Me? I am, of course, afraid of the dark.

Is there anyone losing their sight who isn’t? Of course, it’s really more representational than literal. The dark represents a giant stop sign, a force field that materializes wherever you go. It gets plunked down at the end of the sidewalk where there isn’t a good curb cut so you don’t get a good feel for where to cross. It blocks my way to every website where the designer decided it wasn’t worth the time or effort to make the Open Table, Kayak or Uber sites a place where I can’t do in an hour and half what would take a signed person five minutes or less to polish off on their way to something else. It lands with a thud on a restaurant table when the check comes at the end of a date. If you ever want to know what emasculation feels like, just so you know, it’s the point when you have to ask your date what the total is and then for help writing the tip… and your signature… in the right place. What does the dark look like? It’s the look of all romance leaving the table when your date has to tell you how much the meal costs. Darkness has nothing to do with the absence of light. It has everything to do with every reminder that you’re not quite as independent as you thought you were.

Or at least not yet.

I’ve been back and forth over the working title for the expedition over the past few weeks. I was torn between two ways of describing it… this effort to explore the world through the richness of color. Of exploring the world one color at a time. At first, it seemed thinking about this journey would be most meaningful in terms of a prism… the explosion of color that emerges from something as simple as a clear block of glass. That idea of clarity producing such unexpected vibrancy seemed like the way to go.
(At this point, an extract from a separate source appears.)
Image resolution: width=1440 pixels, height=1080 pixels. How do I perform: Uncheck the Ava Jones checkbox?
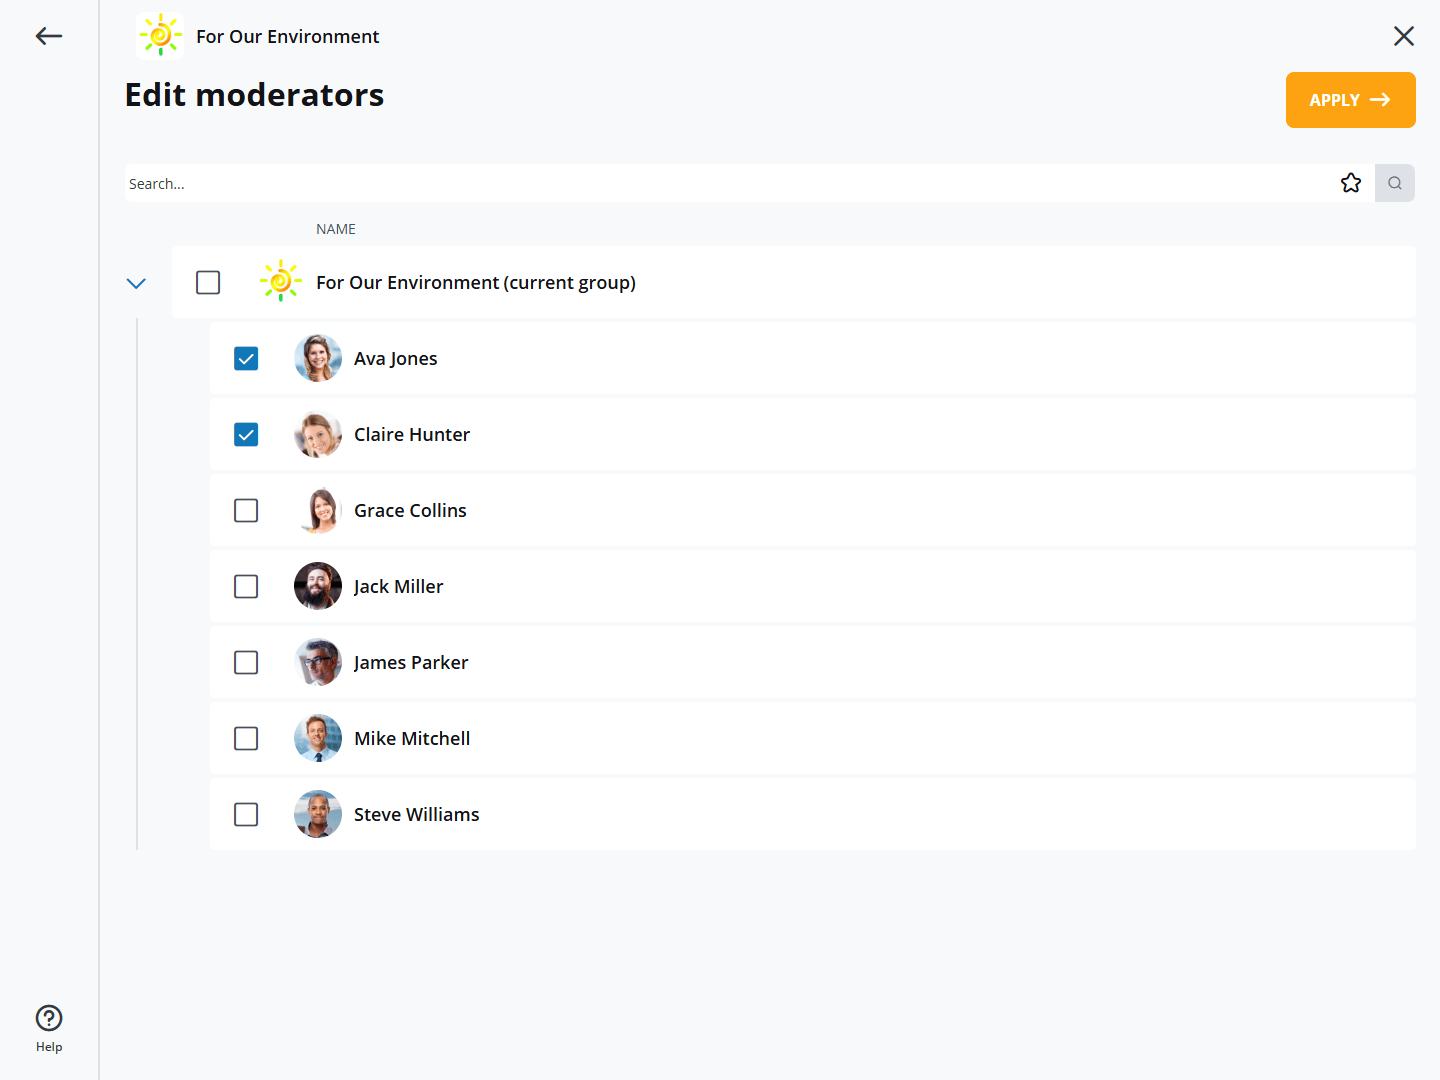pyautogui.click(x=246, y=358)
However, the more I thought about it, the more I realized this was just not an idea that was working. The whole idea of a prism is to take something that is unified and break it up into its component parts. What I’m trying to do is take those different colors and put them together – to see what we come up with at the end.

So that’s why this expedition is called the Palette Project. We’re starting with separate colors and putting them together. I’m trying to create something here. It’s a bit of a puzzle, but that is, in fact, what I like about it. As with any good documentary, if you know what you’re going to end up with before you begin, you’re not doing it right.  What I do know is the palette of colors is varied and rich, but the reason my team and I are going to be diligent in creating a trail is so that we can know when it’s a good idea to stray from it.

If you happen to have stumbled on The Travelogue, you have a general idea of where we’re heading. Our first stop is going to be Australia. The plan is to fly to Sydney and shoot there for a few days. There’s a story there that both the reporter and the storyteller in me has to check out. Here’s something to wet your whistle:

From there, it’s on to Alice Springs. This will be our base camp for exploring the Red Centre, and that’s where the last several months of learning… and relearning… my way around a trail will pay off. Uluru, King’s Canyon, the bush and the outback at the tail end of the southern hemisphere’s summer. It’s all on the agenda.

This first leg of the trip is all about being a table setter. I’ve written about this before, and I mean what I’ve said… that if the trip were only about me, then I’m going about it the wrong way. My chief photographer in Sioux Falls had it absolutely right when he told me how I should conduct myself. “You’re the storyteller, not the story.” I think that holds true today. There are things I want to do, and a part of me feels like I have something to prove, but many people have done much more with much less. That basic truth always humbles me… as it should. If the trip isn’t about outreach and awareness as much as it is about urgency and action, then we’re never going to be able to join the two together in order to produce results.